## TASK REQUIREMENTS
Please rewrite the rows in the stretch from "Pick mask range with the eyedropper" through "point(800,461)", changing "eyedropper" to "color picker" and keeping everything else the same.

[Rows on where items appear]
— start —

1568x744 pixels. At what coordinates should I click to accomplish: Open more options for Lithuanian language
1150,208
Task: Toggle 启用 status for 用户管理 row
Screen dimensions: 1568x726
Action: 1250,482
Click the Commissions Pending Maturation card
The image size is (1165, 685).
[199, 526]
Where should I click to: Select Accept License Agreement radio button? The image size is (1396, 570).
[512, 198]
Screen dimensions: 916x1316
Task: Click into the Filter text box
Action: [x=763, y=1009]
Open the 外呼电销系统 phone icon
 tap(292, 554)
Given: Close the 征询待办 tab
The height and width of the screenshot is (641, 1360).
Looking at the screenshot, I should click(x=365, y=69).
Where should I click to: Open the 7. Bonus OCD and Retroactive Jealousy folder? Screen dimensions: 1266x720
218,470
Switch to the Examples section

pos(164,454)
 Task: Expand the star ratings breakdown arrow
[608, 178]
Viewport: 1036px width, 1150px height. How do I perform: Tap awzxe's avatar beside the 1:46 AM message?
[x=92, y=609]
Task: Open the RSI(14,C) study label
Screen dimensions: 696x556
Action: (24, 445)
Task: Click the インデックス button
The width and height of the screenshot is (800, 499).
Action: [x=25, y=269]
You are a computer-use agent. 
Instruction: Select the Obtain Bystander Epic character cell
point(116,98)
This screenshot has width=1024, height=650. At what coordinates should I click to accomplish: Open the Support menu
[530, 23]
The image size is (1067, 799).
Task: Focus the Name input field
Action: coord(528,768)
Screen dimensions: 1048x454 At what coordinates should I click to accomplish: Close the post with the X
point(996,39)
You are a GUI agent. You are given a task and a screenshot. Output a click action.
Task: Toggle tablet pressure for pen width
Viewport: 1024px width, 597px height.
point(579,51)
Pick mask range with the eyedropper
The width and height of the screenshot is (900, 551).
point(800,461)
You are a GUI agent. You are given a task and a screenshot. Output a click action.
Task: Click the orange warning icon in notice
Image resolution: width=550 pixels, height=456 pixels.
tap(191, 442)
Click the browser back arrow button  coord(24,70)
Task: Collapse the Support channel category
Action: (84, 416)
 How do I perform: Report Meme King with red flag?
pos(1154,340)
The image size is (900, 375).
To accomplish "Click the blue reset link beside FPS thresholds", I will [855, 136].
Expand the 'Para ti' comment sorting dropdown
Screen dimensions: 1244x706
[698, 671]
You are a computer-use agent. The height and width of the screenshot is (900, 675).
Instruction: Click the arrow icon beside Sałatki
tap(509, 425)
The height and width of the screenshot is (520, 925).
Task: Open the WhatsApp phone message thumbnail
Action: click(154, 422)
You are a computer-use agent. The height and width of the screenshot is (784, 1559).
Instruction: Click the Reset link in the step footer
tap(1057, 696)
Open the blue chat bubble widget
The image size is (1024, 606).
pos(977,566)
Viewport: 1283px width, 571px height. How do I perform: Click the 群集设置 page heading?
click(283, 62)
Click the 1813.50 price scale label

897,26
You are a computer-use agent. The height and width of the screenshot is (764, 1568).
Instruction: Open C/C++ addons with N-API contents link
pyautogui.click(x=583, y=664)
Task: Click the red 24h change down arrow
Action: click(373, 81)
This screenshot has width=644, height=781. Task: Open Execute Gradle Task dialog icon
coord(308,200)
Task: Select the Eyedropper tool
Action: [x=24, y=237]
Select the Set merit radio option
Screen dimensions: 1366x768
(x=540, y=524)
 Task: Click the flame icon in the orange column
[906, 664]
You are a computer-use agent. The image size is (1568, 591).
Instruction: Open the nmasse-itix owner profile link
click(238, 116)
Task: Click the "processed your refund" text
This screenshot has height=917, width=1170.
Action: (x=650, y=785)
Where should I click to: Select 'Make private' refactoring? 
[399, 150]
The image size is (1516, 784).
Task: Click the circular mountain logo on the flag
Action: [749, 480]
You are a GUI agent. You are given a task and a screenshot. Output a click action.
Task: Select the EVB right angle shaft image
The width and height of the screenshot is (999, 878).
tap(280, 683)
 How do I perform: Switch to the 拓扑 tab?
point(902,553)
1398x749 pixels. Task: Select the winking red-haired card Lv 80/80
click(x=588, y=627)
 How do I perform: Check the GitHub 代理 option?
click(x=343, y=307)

— end —

## PROBLEM SOLUTION
Pick mask range with the color picker
The width and height of the screenshot is (900, 551).
point(800,461)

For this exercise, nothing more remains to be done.